*DATA TO PROCESS*:
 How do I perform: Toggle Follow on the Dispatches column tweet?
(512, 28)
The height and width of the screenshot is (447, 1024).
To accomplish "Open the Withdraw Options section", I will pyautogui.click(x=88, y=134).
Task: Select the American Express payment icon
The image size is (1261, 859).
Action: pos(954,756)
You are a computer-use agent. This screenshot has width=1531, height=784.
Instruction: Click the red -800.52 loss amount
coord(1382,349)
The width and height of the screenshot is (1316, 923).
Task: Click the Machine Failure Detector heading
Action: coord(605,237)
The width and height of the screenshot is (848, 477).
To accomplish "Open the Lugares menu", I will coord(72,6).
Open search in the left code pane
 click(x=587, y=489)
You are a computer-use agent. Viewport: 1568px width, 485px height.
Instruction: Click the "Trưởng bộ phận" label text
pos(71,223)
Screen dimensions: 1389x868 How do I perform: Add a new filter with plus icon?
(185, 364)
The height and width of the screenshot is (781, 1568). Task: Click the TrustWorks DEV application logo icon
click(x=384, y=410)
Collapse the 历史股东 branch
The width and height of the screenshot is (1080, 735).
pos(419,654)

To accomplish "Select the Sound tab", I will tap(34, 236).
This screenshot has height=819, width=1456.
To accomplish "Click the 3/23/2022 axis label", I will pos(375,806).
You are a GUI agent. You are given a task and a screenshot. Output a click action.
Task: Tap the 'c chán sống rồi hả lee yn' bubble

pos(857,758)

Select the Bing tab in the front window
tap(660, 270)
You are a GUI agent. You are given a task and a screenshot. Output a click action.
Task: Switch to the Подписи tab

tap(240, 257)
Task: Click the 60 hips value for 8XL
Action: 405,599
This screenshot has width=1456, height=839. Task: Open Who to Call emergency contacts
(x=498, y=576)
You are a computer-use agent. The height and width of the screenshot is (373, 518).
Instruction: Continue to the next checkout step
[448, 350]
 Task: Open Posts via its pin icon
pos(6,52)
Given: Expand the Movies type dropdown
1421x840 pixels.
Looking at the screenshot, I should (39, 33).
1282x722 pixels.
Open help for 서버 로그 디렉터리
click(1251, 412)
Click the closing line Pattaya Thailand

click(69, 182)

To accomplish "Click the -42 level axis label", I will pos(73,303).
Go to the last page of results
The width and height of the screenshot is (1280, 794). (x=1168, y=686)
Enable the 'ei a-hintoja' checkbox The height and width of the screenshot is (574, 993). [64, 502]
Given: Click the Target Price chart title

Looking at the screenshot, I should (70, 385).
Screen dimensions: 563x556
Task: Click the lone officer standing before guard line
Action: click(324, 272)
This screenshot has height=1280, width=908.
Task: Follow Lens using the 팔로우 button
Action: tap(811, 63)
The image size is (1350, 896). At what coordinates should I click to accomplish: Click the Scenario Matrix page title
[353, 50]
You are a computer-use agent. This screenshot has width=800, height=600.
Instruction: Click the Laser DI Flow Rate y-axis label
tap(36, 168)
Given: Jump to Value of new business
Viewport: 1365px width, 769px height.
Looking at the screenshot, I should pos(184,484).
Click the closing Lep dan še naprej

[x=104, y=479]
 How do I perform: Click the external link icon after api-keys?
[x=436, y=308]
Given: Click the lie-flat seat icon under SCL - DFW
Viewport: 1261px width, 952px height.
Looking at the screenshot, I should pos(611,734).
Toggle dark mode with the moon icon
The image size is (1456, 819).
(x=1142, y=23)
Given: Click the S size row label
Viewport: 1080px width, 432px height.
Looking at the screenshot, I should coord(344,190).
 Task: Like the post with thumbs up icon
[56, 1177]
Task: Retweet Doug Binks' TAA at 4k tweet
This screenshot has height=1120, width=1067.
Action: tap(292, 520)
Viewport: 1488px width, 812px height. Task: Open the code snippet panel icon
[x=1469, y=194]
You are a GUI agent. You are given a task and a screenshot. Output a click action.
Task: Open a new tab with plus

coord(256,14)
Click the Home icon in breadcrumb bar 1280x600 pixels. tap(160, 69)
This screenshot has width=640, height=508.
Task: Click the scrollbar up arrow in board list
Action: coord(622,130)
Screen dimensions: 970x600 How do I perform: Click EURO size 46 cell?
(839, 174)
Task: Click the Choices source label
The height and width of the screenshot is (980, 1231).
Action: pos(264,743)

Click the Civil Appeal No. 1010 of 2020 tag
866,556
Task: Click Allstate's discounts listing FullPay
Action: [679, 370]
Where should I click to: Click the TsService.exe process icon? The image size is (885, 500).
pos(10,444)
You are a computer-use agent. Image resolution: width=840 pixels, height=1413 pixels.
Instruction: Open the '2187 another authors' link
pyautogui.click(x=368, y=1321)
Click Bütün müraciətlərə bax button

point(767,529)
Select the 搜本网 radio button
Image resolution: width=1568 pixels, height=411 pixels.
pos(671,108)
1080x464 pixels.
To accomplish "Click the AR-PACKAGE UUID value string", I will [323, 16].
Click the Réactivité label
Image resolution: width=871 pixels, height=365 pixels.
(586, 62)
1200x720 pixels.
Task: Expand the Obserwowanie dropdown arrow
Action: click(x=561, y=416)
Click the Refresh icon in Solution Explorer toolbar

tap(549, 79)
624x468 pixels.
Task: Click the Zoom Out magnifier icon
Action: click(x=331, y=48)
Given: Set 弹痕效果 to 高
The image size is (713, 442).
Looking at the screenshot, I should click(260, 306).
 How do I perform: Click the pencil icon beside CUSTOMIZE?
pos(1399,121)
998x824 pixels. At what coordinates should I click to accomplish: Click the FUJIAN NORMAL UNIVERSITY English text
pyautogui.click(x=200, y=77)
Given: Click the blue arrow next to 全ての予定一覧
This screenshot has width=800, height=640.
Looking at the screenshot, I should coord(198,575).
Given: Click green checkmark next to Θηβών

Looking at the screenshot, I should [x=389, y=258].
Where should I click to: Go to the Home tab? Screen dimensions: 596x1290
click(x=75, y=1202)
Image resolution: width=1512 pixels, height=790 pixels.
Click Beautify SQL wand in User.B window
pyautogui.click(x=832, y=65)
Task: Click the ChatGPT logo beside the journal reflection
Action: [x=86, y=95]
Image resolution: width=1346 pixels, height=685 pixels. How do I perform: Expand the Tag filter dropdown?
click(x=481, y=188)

*SET PROBLEM*: Reproduce each of the items above word for word, from the first to the last.

*FULL SOLUTION*:
 How do I perform: Toggle Follow on the Dispatches column tweet?
(512, 28)
The height and width of the screenshot is (447, 1024).
To accomplish "Open the Withdraw Options section", I will pyautogui.click(x=88, y=134).
Task: Select the American Express payment icon
The image size is (1261, 859).
Action: pos(954,756)
You are a computer-use agent. This screenshot has width=1531, height=784.
Instruction: Click the red -800.52 loss amount
coord(1382,349)
The width and height of the screenshot is (1316, 923).
Task: Click the Machine Failure Detector heading
Action: coord(605,237)
The width and height of the screenshot is (848, 477).
To accomplish "Open the Lugares menu", I will coord(72,6).
Open search in the left code pane
 click(x=587, y=489)
You are a computer-use agent. Viewport: 1568px width, 485px height.
Instruction: Click the "Trưởng bộ phận" label text
pos(71,223)
Screen dimensions: 1389x868 How do I perform: Add a new filter with plus icon?
(185, 364)
The height and width of the screenshot is (781, 1568). Task: Click the TrustWorks DEV application logo icon
click(x=384, y=410)
Collapse the 历史股东 branch
The width and height of the screenshot is (1080, 735).
pos(419,654)

To accomplish "Select the Sound tab", I will tap(34, 236).
This screenshot has height=819, width=1456.
To accomplish "Click the 3/23/2022 axis label", I will pos(375,806).
You are a GUI agent. You are given a task and a screenshot. Output a click action.
Task: Tap the 'c chán sống rồi hả lee yn' bubble

pos(857,758)

Select the Bing tab in the front window
tap(660, 270)
You are a GUI agent. You are given a task and a screenshot. Output a click action.
Task: Switch to the Подписи tab

tap(240, 257)
Task: Click the 60 hips value for 8XL
Action: 405,599
This screenshot has width=1456, height=839. Task: Open Who to Call emergency contacts
(x=498, y=576)
You are a computer-use agent. The height and width of the screenshot is (373, 518).
Instruction: Continue to the next checkout step
[448, 350]
 Task: Open Posts via its pin icon
pos(6,52)
Given: Expand the Movies type dropdown
1421x840 pixels.
Looking at the screenshot, I should (39, 33).
1282x722 pixels.
Open help for 서버 로그 디렉터리
click(1251, 412)
Click the closing line Pattaya Thailand

click(69, 182)

To accomplish "Click the -42 level axis label", I will pos(73,303).
Go to the last page of results
The width and height of the screenshot is (1280, 794). (x=1168, y=686)
Enable the 'ei a-hintoja' checkbox The height and width of the screenshot is (574, 993). [64, 502]
Given: Click the Target Price chart title

Looking at the screenshot, I should (70, 385).
Screen dimensions: 563x556
Task: Click the lone officer standing before guard line
Action: click(324, 272)
This screenshot has height=1280, width=908.
Task: Follow Lens using the 팔로우 button
Action: tap(811, 63)
The image size is (1350, 896). At what coordinates should I click to accomplish: Click the Scenario Matrix page title
[353, 50]
You are a computer-use agent. This screenshot has width=800, height=600.
Instruction: Click the Laser DI Flow Rate y-axis label
tap(36, 168)
Given: Jump to Value of new business
Viewport: 1365px width, 769px height.
Looking at the screenshot, I should pos(184,484).
Click the closing Lep dan še naprej

[x=104, y=479]
 How do I perform: Click the external link icon after api-keys?
[x=436, y=308]
Given: Click the lie-flat seat icon under SCL - DFW
Viewport: 1261px width, 952px height.
Looking at the screenshot, I should pos(611,734).
Toggle dark mode with the moon icon
The image size is (1456, 819).
(x=1142, y=23)
Given: Click the S size row label
Viewport: 1080px width, 432px height.
Looking at the screenshot, I should coord(344,190).
 Task: Like the post with thumbs up icon
[56, 1177]
Task: Retweet Doug Binks' TAA at 4k tweet
This screenshot has height=1120, width=1067.
Action: tap(292, 520)
Viewport: 1488px width, 812px height. Task: Open the code snippet panel icon
[x=1469, y=194]
You are a GUI agent. You are given a task and a screenshot. Output a click action.
Task: Open a new tab with plus

coord(256,14)
Click the Home icon in breadcrumb bar 1280x600 pixels. tap(160, 69)
This screenshot has width=640, height=508.
Task: Click the scrollbar up arrow in board list
Action: coord(622,130)
Screen dimensions: 970x600 How do I perform: Click EURO size 46 cell?
(839, 174)
Task: Click the Choices source label
The height and width of the screenshot is (980, 1231).
Action: pos(264,743)

Click the Civil Appeal No. 1010 of 2020 tag
866,556
Task: Click Allstate's discounts listing FullPay
Action: [679, 370]
Where should I click to: Click the TsService.exe process icon? The image size is (885, 500).
pos(10,444)
You are a computer-use agent. Image resolution: width=840 pixels, height=1413 pixels.
Instruction: Open the '2187 another authors' link
pyautogui.click(x=368, y=1321)
Click Bütün müraciətlərə bax button

point(767,529)
Select the 搜本网 radio button
Image resolution: width=1568 pixels, height=411 pixels.
pos(671,108)
1080x464 pixels.
To accomplish "Click the AR-PACKAGE UUID value string", I will [323, 16].
Click the Réactivité label
Image resolution: width=871 pixels, height=365 pixels.
(586, 62)
1200x720 pixels.
Task: Expand the Obserwowanie dropdown arrow
Action: click(x=561, y=416)
Click the Refresh icon in Solution Explorer toolbar

tap(549, 79)
624x468 pixels.
Task: Click the Zoom Out magnifier icon
Action: click(x=331, y=48)
Given: Set 弹痕效果 to 高
The image size is (713, 442).
Looking at the screenshot, I should click(260, 306).
 How do I perform: Click the pencil icon beside CUSTOMIZE?
pos(1399,121)
998x824 pixels. At what coordinates should I click to accomplish: Click the FUJIAN NORMAL UNIVERSITY English text
pyautogui.click(x=200, y=77)
Given: Click the blue arrow next to 全ての予定一覧
This screenshot has width=800, height=640.
Looking at the screenshot, I should coord(198,575).
Given: Click green checkmark next to Θηβών

Looking at the screenshot, I should [x=389, y=258].
Where should I click to: Go to the Home tab? Screen dimensions: 596x1290
click(x=75, y=1202)
Image resolution: width=1512 pixels, height=790 pixels.
Click Beautify SQL wand in User.B window
pyautogui.click(x=832, y=65)
Task: Click the ChatGPT logo beside the journal reflection
Action: [x=86, y=95]
Image resolution: width=1346 pixels, height=685 pixels. How do I perform: Expand the Tag filter dropdown?
click(x=481, y=188)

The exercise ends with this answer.